= Saved data entries =
_ _ _ _

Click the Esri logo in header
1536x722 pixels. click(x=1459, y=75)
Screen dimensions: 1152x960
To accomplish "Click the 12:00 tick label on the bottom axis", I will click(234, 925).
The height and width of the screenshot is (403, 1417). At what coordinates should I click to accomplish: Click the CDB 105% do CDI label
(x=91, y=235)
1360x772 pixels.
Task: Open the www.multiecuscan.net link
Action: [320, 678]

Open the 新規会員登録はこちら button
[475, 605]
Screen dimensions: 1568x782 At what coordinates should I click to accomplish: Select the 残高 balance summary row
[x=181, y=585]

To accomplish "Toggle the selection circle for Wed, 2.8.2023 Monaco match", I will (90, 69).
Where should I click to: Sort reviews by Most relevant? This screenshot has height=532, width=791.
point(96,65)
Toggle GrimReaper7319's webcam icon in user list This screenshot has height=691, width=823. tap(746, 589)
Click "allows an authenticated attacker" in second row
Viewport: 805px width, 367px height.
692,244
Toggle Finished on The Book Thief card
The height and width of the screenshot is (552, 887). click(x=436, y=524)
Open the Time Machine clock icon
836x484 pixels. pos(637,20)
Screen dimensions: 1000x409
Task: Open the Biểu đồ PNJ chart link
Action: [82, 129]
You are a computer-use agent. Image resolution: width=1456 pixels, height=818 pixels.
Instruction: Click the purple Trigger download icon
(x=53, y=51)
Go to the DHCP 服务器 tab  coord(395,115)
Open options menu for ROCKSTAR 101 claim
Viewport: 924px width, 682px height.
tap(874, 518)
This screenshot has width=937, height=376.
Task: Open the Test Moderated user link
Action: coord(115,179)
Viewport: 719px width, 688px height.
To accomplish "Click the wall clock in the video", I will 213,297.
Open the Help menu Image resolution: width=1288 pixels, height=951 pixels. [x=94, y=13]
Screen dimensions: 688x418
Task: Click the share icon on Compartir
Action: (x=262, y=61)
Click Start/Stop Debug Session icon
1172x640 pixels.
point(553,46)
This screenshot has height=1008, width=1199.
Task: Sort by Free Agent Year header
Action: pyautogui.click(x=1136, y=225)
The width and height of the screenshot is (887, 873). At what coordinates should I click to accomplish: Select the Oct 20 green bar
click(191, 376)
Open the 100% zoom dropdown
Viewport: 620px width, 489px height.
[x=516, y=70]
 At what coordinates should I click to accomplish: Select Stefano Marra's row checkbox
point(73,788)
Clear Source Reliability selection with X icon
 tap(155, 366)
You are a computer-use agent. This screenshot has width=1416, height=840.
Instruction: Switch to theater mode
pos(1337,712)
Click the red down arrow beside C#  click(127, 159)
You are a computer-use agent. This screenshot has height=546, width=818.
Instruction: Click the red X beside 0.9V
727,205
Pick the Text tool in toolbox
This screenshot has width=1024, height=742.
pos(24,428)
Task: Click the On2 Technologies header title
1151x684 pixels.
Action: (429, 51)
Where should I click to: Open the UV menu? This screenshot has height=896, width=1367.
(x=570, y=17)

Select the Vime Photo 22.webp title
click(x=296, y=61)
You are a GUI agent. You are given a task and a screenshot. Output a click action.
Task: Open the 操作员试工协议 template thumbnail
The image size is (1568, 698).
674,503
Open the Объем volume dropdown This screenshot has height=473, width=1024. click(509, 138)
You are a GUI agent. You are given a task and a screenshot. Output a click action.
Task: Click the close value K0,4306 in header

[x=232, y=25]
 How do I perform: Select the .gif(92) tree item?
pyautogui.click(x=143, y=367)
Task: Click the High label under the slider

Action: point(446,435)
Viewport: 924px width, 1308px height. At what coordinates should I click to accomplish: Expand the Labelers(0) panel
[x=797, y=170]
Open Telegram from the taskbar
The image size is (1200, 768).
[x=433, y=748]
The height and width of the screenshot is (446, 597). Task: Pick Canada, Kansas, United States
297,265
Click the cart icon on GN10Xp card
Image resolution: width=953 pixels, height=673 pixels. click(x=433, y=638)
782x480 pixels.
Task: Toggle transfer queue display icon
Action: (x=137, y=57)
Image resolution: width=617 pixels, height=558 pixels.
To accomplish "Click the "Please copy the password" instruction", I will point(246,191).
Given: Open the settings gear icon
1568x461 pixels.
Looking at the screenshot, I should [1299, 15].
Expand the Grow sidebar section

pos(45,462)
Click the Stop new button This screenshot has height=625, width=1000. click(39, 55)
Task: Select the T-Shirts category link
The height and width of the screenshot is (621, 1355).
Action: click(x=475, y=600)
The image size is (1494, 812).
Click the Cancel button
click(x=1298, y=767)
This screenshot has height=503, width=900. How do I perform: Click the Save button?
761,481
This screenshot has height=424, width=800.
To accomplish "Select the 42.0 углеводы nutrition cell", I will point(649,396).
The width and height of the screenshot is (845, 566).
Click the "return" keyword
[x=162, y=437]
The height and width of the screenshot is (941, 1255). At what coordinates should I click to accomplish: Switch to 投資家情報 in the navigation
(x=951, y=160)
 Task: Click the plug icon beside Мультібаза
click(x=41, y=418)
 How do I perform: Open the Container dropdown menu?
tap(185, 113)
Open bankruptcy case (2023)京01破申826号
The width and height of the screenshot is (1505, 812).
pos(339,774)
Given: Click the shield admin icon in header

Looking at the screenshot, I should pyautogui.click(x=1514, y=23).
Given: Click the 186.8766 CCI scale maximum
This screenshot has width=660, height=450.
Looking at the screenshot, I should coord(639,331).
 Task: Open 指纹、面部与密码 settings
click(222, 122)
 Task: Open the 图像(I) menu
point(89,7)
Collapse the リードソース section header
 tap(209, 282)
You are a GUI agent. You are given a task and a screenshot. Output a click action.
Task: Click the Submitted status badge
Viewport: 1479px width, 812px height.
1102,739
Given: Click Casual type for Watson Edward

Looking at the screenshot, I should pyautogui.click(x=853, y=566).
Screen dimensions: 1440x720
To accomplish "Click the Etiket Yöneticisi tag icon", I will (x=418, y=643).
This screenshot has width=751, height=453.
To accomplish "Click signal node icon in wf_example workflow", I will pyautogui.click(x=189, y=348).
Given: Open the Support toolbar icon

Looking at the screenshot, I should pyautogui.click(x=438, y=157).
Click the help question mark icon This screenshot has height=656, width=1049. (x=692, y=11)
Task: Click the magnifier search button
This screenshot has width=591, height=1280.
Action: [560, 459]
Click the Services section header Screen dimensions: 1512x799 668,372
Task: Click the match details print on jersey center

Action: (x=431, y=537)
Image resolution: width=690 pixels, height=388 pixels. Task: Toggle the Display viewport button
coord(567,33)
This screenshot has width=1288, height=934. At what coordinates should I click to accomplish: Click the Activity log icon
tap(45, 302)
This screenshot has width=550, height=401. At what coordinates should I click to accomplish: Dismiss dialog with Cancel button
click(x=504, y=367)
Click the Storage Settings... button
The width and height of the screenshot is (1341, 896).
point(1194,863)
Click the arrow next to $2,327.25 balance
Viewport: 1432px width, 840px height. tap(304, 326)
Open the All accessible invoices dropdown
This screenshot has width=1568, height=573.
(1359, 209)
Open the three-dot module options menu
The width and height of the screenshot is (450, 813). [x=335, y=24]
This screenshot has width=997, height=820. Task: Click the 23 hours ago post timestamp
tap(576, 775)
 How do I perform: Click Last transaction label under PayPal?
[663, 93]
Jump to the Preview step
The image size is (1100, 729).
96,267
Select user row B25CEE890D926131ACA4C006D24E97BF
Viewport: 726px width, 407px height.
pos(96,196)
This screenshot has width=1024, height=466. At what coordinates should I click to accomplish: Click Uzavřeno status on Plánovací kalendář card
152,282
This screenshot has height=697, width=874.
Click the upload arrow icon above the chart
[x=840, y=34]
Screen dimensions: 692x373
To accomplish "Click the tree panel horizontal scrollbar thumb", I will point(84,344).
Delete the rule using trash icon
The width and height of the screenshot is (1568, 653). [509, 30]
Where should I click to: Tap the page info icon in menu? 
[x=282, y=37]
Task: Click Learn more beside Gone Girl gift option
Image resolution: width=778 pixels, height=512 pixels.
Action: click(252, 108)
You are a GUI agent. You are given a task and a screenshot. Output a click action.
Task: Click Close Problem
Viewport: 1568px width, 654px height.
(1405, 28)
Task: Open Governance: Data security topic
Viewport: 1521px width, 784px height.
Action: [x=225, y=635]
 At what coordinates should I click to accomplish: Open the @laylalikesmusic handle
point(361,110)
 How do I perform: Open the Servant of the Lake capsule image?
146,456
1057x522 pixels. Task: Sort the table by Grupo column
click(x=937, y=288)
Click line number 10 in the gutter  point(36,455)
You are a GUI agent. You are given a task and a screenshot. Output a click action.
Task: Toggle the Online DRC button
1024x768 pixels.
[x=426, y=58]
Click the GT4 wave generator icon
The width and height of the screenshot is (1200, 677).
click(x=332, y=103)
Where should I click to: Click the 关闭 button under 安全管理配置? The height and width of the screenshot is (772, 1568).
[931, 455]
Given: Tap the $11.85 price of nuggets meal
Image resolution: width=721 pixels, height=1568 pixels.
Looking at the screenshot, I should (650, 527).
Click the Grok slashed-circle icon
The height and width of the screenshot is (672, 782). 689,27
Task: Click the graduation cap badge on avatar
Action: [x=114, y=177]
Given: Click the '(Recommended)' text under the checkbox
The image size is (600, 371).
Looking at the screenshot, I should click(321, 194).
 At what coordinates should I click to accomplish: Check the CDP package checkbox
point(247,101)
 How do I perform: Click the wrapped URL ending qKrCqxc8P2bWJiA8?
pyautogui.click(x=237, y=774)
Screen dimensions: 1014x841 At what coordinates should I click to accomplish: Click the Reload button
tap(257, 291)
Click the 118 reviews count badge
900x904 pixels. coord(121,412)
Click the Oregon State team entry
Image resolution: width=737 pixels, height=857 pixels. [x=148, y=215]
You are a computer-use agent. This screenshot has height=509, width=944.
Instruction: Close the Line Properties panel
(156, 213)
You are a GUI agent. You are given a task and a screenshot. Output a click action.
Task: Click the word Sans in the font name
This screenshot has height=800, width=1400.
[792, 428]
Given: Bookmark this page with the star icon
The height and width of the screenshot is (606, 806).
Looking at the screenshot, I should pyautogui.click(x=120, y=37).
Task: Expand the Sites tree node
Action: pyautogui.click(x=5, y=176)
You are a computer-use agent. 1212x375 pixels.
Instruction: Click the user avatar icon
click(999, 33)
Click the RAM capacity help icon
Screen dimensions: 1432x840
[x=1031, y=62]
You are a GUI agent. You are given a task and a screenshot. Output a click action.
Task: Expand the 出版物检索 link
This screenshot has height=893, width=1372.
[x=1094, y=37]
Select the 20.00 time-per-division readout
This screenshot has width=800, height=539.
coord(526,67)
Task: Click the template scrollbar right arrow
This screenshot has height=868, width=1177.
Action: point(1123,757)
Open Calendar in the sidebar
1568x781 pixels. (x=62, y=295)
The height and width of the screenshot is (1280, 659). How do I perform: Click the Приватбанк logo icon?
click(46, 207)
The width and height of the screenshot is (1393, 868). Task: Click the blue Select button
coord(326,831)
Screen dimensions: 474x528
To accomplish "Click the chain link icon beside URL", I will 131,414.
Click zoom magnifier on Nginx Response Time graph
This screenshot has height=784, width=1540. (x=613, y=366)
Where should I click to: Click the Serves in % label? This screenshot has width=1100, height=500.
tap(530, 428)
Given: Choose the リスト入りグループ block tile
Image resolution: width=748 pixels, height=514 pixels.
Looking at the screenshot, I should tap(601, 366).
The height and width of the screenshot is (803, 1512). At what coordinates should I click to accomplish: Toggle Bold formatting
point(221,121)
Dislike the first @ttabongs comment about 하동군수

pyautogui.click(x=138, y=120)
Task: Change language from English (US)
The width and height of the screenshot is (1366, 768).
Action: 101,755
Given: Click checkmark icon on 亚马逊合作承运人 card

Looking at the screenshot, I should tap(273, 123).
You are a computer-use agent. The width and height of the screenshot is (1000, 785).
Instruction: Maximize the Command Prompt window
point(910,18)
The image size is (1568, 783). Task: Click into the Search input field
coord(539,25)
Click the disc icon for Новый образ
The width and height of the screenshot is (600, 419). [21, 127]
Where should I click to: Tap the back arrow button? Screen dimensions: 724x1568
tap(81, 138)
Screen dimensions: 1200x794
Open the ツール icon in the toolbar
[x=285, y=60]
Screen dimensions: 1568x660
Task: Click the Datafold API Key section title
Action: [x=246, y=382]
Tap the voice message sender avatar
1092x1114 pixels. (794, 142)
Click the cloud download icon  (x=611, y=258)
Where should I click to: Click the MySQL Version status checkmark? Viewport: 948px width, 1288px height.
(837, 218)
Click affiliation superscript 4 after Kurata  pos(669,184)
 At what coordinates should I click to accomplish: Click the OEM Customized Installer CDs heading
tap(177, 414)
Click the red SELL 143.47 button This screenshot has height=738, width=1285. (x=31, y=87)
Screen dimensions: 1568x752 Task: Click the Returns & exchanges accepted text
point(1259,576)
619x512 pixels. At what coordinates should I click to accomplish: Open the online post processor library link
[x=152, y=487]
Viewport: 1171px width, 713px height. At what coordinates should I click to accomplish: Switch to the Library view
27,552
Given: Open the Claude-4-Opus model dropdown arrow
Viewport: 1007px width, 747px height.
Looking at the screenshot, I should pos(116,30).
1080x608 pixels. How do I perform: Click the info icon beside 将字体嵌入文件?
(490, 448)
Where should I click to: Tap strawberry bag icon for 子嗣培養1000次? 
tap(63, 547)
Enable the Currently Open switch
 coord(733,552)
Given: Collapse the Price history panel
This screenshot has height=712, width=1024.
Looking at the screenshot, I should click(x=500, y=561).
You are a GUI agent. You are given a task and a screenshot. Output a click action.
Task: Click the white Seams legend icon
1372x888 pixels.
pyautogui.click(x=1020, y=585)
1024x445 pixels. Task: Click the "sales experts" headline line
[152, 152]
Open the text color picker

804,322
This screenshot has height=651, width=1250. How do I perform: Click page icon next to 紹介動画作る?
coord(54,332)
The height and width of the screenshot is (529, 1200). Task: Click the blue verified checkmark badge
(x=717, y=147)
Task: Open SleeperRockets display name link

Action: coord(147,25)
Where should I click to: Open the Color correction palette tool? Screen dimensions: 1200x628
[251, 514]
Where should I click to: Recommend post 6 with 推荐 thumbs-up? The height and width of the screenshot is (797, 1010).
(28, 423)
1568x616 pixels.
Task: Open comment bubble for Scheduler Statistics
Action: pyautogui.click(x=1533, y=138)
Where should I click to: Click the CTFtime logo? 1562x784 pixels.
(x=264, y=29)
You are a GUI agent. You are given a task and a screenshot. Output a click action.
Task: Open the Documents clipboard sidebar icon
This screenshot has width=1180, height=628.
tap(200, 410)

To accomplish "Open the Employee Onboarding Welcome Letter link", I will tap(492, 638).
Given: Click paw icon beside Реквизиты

_ _ _ _

= Task directions =
Scan the records for the string "from" and report each line where it occurs.

= Answer space =
Open Telegram from the taskbar
Task: Change language from English (US)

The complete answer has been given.